The city of peace (Isa. 2:1-4)

The first four verses of this chapter describe a future day in which a final and lasting peace comes to the inhabitants of Judah and Jerusalem. At least two things are clear: God is the One who establishes and maintains this lasting peace, and He does it in “the last days,” or, from a New Testament perspective, in the days encompassing the first and second comings of Christ.

The term “last days” is used at least 13 times in the Bible (HCSB) and describes the final period of the world as we know it. In the Old Testament, the last days are anticipated as the age of Messianic fulfillment (Isa. 2:2; Micah 4:1), while the New Testament writers consider themselves living in the last days – the era of the gospel (Acts 2:17; Heb. 1:2). “The last days, then, are the days of the gospel of our Lord Jesus Christ. They are preliminary to and preparatory for the last day of final judgment of unbelievers and the dawn of eternal glory for believers” (Tyndale Bible Dictionary, p. 800).

Gary V. Smith adds a cautionary note: “The phrase ‘in the last days’ cannot be associated with the millennium or with the church age in Isaiah’s thinking, because such concepts were not known to the prophet. He is simply talking about the last events in human history, when the kingdom of God would begin. New Testament readers must be careful not to read later NT information back into earlier texts and make them say things that God did not reveal to the prophets” (The New American Commentary: Isaiah 1-39, p. 129).

The plural use of “days” implies a sustained length of time. While those living in Old Testament times may have viewed the coming Messianic age as singular and continuous, New Testament revelation shows us that the Old Testament prophecies of the Messiah are to be fulfilled in two stages. First, Messiah will come as the Suffering Servant (Isa. 53), or Lamb of God (John 1:29). Then He will return one day as the Lion of Judah to defeat the wicked and establish His earthly kingdom (Rev. 19:11 – 20:6).

Isaiah’s reference to the “mountain of the Lord” (v. 2) points to His kingdom, authority or rule. One day the kingdoms of men will become the kingdom of God (1 Cor. 15:24). Isaiah also draws an analogy between the kingdom of God and the Temple on Mount Moriah, which towers above the countryside in Isaiah’s day. The kingdom of God will rise above, overshadow, and nullify the arrogant, warring and fleeting kingdoms of men. The prophet Daniel makes reference to these days when interpreting Nebuchadnezzar’s vision of the statue, which symbolized earthly kingdoms: “Then the iron, the fired clay, the bronze, the silver, and the gold were shattered and became like chaff from the summer threshing floors. The wind carried them away, and not a trace of them could be found. But the stone that struck the statue became a great mountain and filled the whole earth” (Dan. 2:35; emphasis mine).

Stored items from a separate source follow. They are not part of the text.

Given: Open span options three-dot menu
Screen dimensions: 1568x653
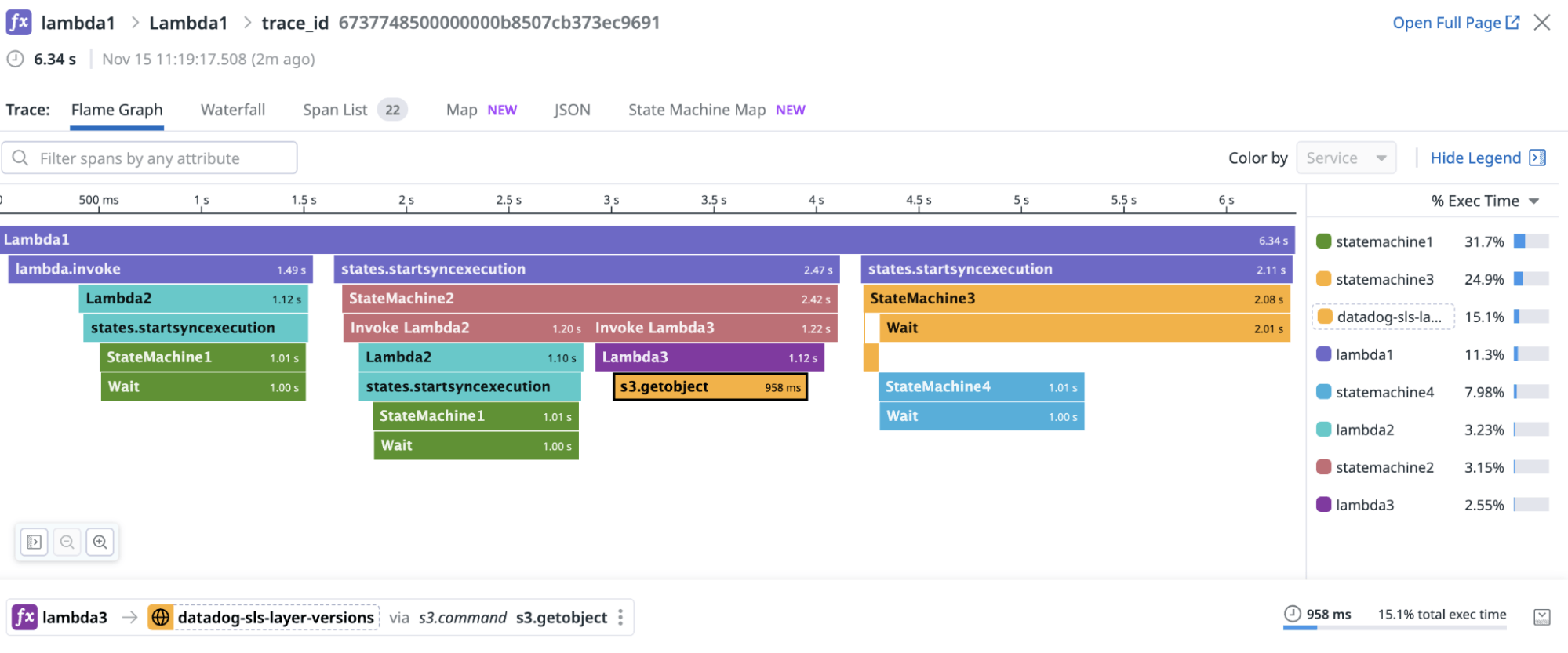Looking at the screenshot, I should coord(620,618).
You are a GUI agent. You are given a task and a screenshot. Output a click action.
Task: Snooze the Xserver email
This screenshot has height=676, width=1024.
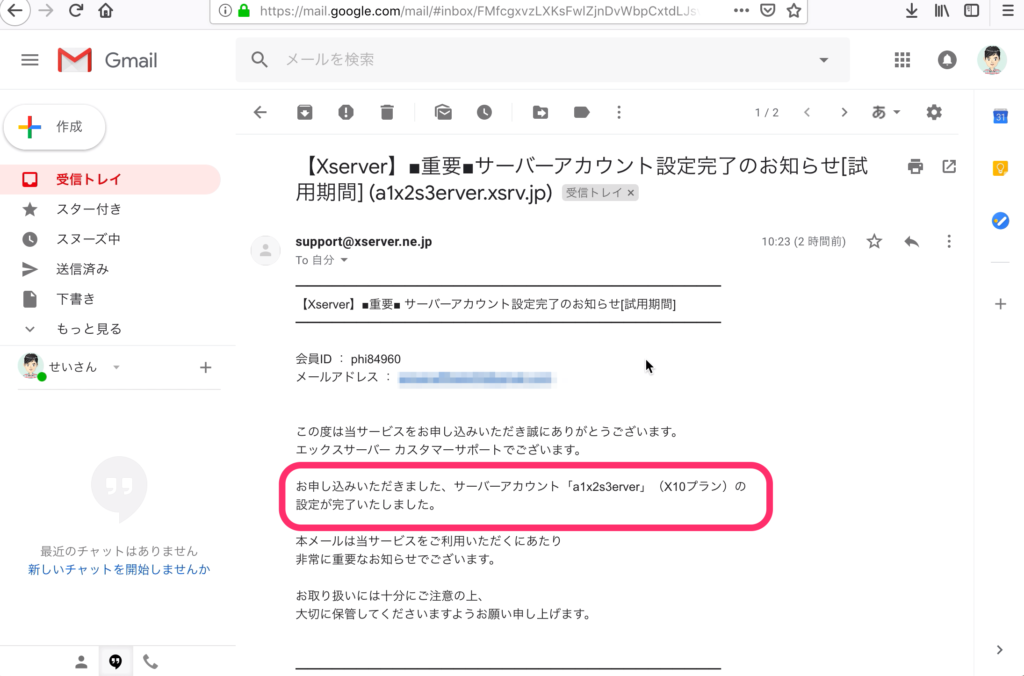(x=485, y=112)
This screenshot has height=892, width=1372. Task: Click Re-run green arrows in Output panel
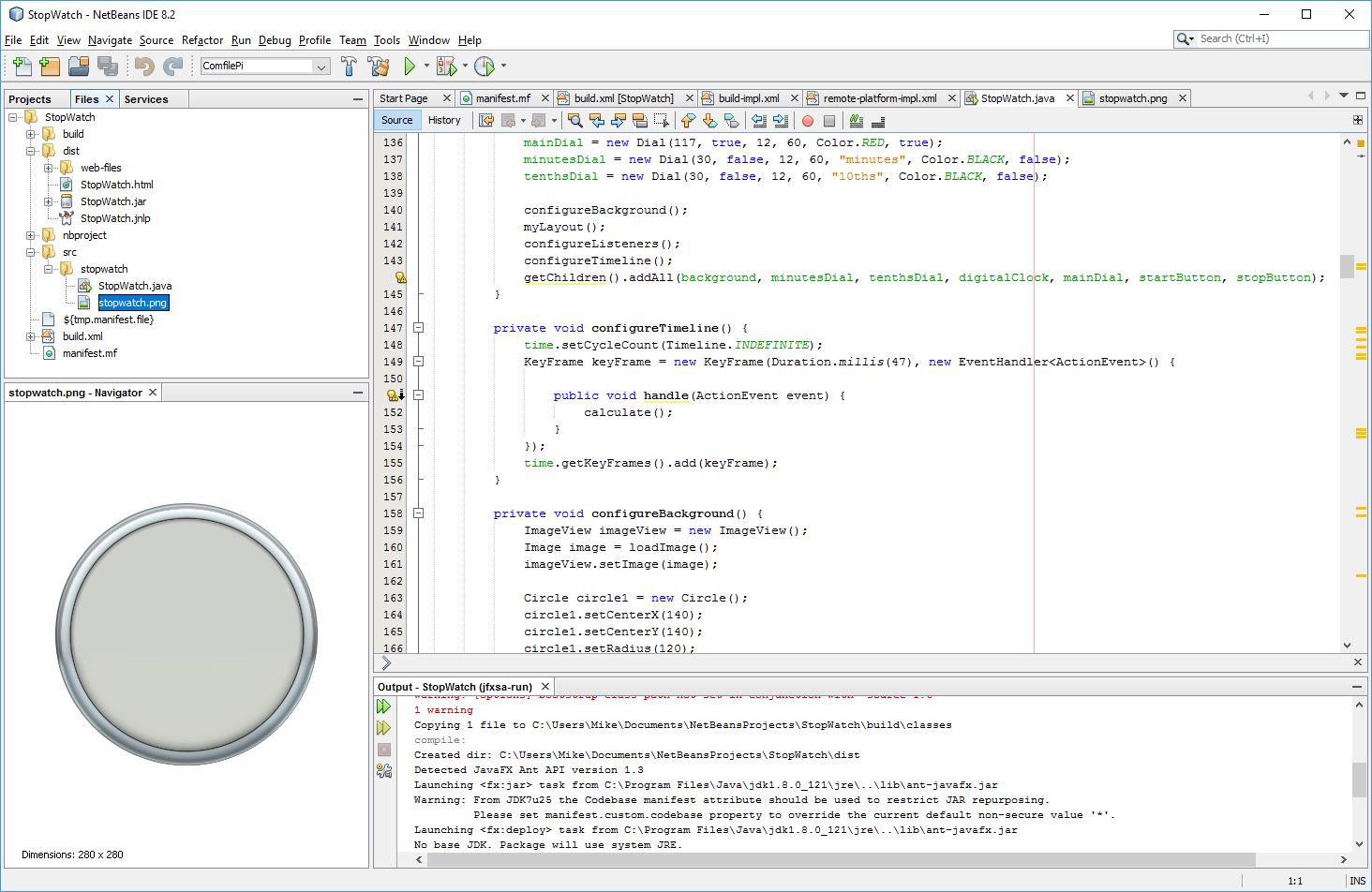click(x=383, y=706)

The Lord Himself will settle disputes between nations. Ruling in majesty, power, justice and wisdom, He will so change the nature of worldly authority that people will “turn their swords into plows and their spears into pruning knives” … “and they will never again train for war” (v. 4). These opening verses of chapter 2 are almost identical to Micah 4:1-5.

 

The Day of the Lord (Isa. 2:5-22)

Verse 12 warns that a day of reckoning is coming. Various translations describe it as:

  • “a day belonging to the Lord of Hosts” (HCSB)
  • “the day of the Lord” (KJV)
  • “a day of reckoning” (NASB)
  • “a day against all that is proud and lofty” (ESV)
  • “a day in store” (NIV)

“The day of the Lord” is different from the previous reference to “the last days.” Specifically, it refers to God’s supernatural intervention in human history, usually with reference to events that will take place at the end of time. “Most often,” according to Wilmington’s Bible Handbook, “it relates to the Tribulation preceding the return of Christ” (Isa. 2:12).

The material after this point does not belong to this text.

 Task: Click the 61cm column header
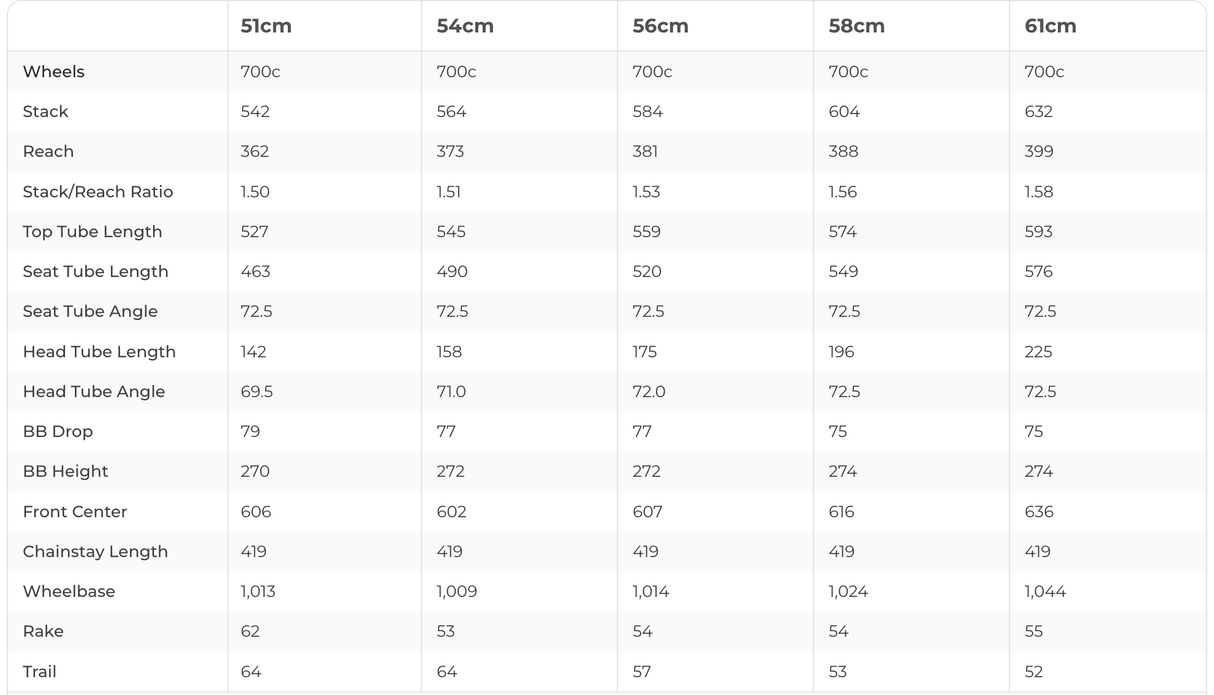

Isaiah catalogues the reasons God has abandoned His people:

  • They have adopted religious superstitions from their neighbors (v. 6).
  • They have formed national alliances for strength rather than relying on God (v.6).
  • They have accumulated wealth and built up huge armaments rather than trusting God for their provision (v. 7).
  • And they have embraced idolatry, worshiping the creature rather than Creator (v. 8; see also Rom. 1:25).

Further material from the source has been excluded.